## EXERCISE OBJECTIVE
Copy the records below verbatim, from the line that contains "The image size" through the line that contains "Click the Shopping bag icon", with both of those lines included.

━━━━━━

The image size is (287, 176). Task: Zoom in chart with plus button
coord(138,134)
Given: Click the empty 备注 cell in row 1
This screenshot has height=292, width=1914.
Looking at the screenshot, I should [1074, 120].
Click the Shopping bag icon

━━━━━━

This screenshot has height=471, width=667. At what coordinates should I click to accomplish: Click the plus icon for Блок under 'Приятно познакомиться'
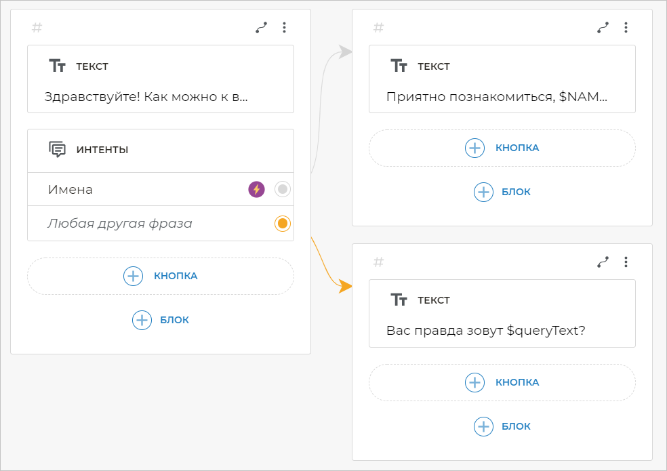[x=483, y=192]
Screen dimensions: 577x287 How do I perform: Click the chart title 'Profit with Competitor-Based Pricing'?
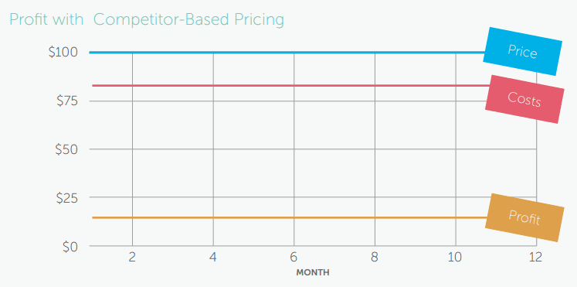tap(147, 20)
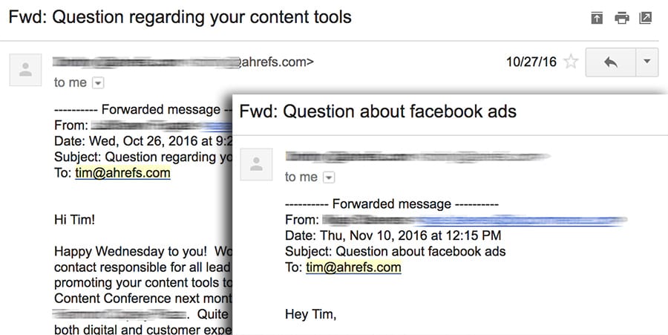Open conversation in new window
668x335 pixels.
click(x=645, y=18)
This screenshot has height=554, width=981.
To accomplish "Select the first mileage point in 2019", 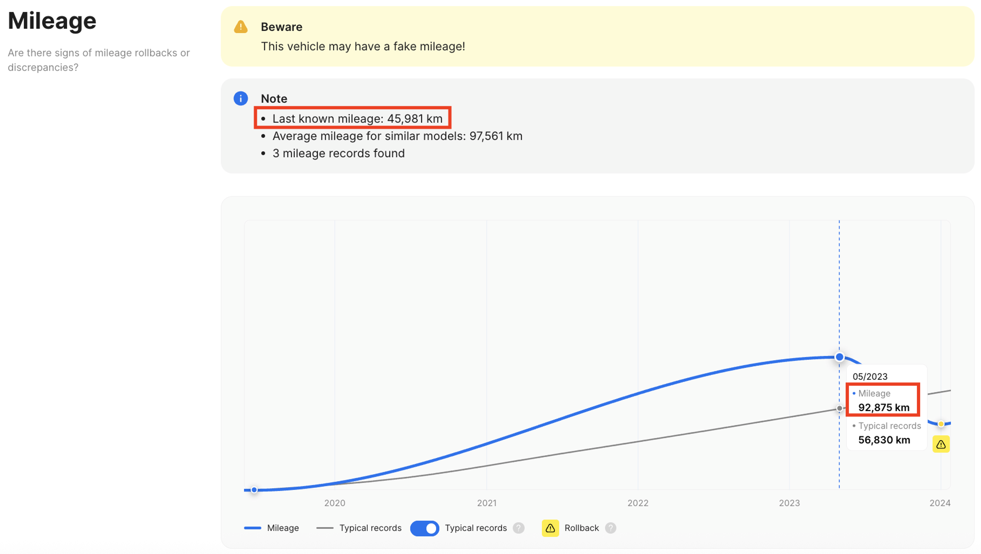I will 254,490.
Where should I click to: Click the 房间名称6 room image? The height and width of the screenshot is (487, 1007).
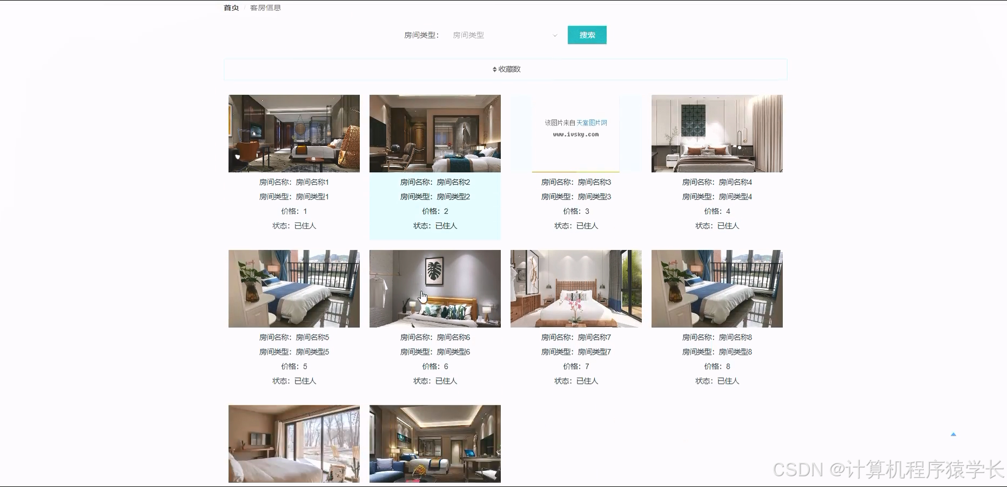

━━━━━━

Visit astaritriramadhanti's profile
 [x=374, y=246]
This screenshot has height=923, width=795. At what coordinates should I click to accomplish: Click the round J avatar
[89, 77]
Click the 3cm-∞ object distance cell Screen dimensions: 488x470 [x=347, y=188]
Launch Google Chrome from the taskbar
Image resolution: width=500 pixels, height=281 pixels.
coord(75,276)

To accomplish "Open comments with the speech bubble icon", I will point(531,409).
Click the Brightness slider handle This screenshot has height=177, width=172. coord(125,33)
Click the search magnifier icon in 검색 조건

━━━━━━

## RESULT OF THE EXERCISE
The image size is (287, 176). Task: Zoom in chart with plus button
coord(138,134)
Given: Click the empty 备注 cell in row 1
This screenshot has height=292, width=1914.
Looking at the screenshot, I should [1074, 120].
Click the Shopping bag icon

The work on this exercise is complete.